Descriptions are a good starting point because they serve double duty — they help end users understand the data and also give the AI agent context for query generation.

Using AI context

If you want to provide context to the AI agent without exposing it in the user interface, use the ai_context key inside the meta parameter. The meta parameter accepts custom metadata on cubes, views, measures, and dimensions.
cubes:
  - name: orders
    sql_table: orders
    description: All orders
    meta:
      ai_context: >
        This cube contains all e-commerce orders. When users ask about
        revenue, prefer the total_revenue measure which filters for
        completed orders only. The amount column includes tax.

    measures:
      - name: total_revenue
        sql: amount
        type: sum
        filters:
          - sql: "{CUBE}.status = 'completed'"
        meta:
          ai_context: >
            Use this measure for any revenue-related questions.
            This excludes pending and cancelled orders.

    dimensions:
      - name: created_at
        sql: created_at
        type: time
        meta:
          ai_context: >
            This is the order creation timestamp in UTC.
            For fiscal year reporting, use the completed_at
            dimension instead.
You can also use ai_context on views:
views:
  - name: revenue_overview
    description: Revenue metrics and breakdowns
    meta:
      ai_context: >
        This is the primary view for revenue analysis. It combines
        order and product data. Use this view when users ask about
        sales, revenue, or product performance.

    cubes:
      - join_path: orders
        includes:
          - total_revenue
          - created_at
          - status

Descriptions vs. AI context

descriptionmeta.ai_context
Visible in the UIYesNo
Used by the AI agentYesYes
Supported onCubes, views, measures, dimensions, segmentsCubes, views, measures, dimensions
Use description when the context is useful to both end users and the AI agent. Use ai_context when you want to provide additional instructions or context that is only relevant to the AI agent — for example, guidance on which measures to prefer, nuances about data quality, or business logic that would be confusing in a user-facing description. You can use both together. The AI agent reads both the description and ai_context when generating queries:
cubes:
  - name: orders
    sql_table: orders
    description: All customer orders
    meta:
      ai_context: >
        When users ask about "sales", they usually mean completed
        orders only. Prefer total_revenue over raw amount sums.

    measures:
      - name: total_revenue
        sql: amount
        type: sum
        description: Total revenue from completed orders
        filters:
          - sql: "{CUBE}.status = 'completed'"
        meta:
          ai_context: >
            This is the primary revenue metric. Always use this
            instead of summing the amount dimension directly.

Best practices

  • Add descriptions to all public members.
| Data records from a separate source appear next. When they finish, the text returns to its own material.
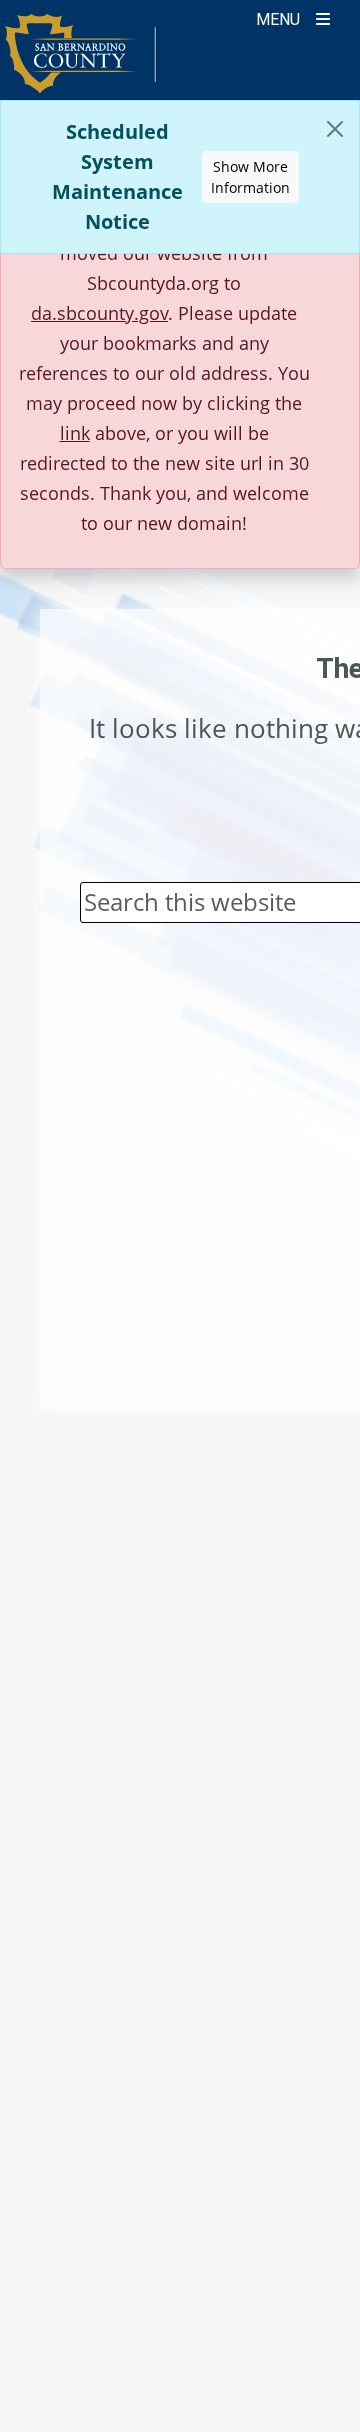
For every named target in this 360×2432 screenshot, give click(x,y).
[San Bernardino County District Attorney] (80, 62)
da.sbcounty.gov (99, 313)
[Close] (335, 129)
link (75, 433)
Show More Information (250, 177)
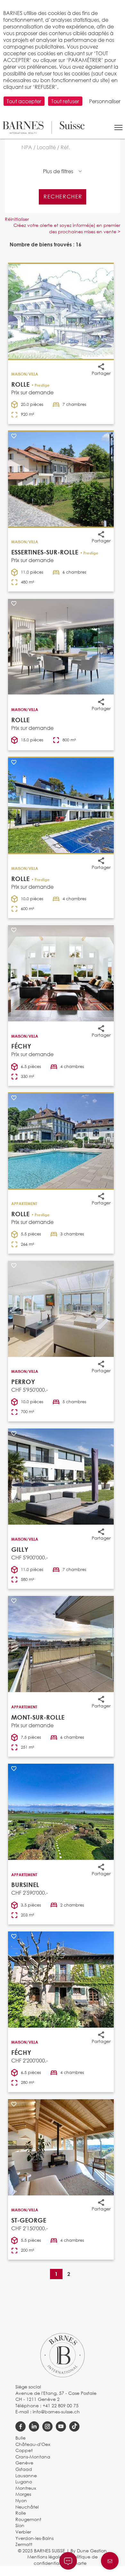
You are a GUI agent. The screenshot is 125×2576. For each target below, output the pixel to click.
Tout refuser (65, 101)
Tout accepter (24, 101)
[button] (118, 127)
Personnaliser (105, 101)
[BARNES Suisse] (44, 127)
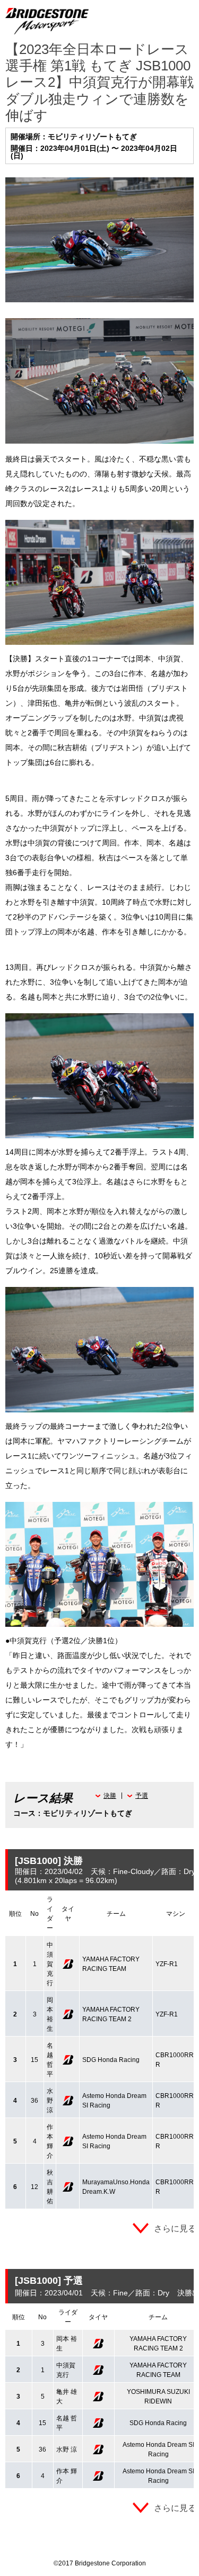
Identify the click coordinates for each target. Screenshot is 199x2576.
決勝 (109, 1795)
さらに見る (175, 2228)
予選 (141, 1795)
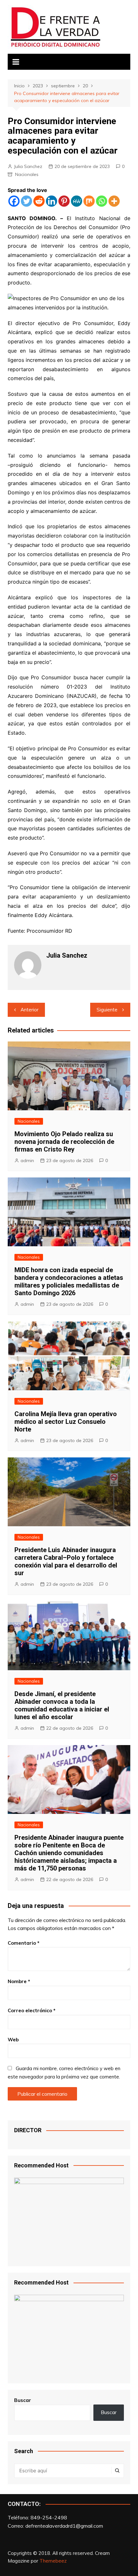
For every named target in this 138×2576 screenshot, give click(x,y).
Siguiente (107, 1010)
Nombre (19, 1981)
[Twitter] (26, 201)
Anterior (30, 1010)
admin (27, 1160)
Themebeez (53, 2561)
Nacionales (27, 174)
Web (13, 2040)
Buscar (22, 2400)
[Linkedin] (51, 201)
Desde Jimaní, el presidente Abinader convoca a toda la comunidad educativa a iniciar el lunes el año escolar (61, 1705)
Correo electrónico (32, 2010)
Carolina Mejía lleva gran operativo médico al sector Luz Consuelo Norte (65, 1421)
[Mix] (89, 201)
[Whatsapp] (101, 201)
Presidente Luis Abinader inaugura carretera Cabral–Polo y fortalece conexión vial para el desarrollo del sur (65, 1561)
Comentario (23, 1943)
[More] (114, 201)
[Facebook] (14, 201)
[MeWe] (76, 201)
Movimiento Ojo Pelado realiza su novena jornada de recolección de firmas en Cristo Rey (64, 1141)
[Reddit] (39, 201)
Descriptions help both end users and the AI agent understand your data model.
  • Use AI context for agent-specific guidance. If you need to tell the AI agent which measure to prefer or how to interpret ambiguous terms, use ai_context.
  • Be specific. Vague context like “important metric” is less helpful than “use this measure when users ask about monthly recurring revenue.”
  • Document relationships. Use AI context to explain how cubes relate to each other and which views to prefer for common questions.
  • Keep it up to date. As your data model evolves, update descriptions and AI context to reflect the current state.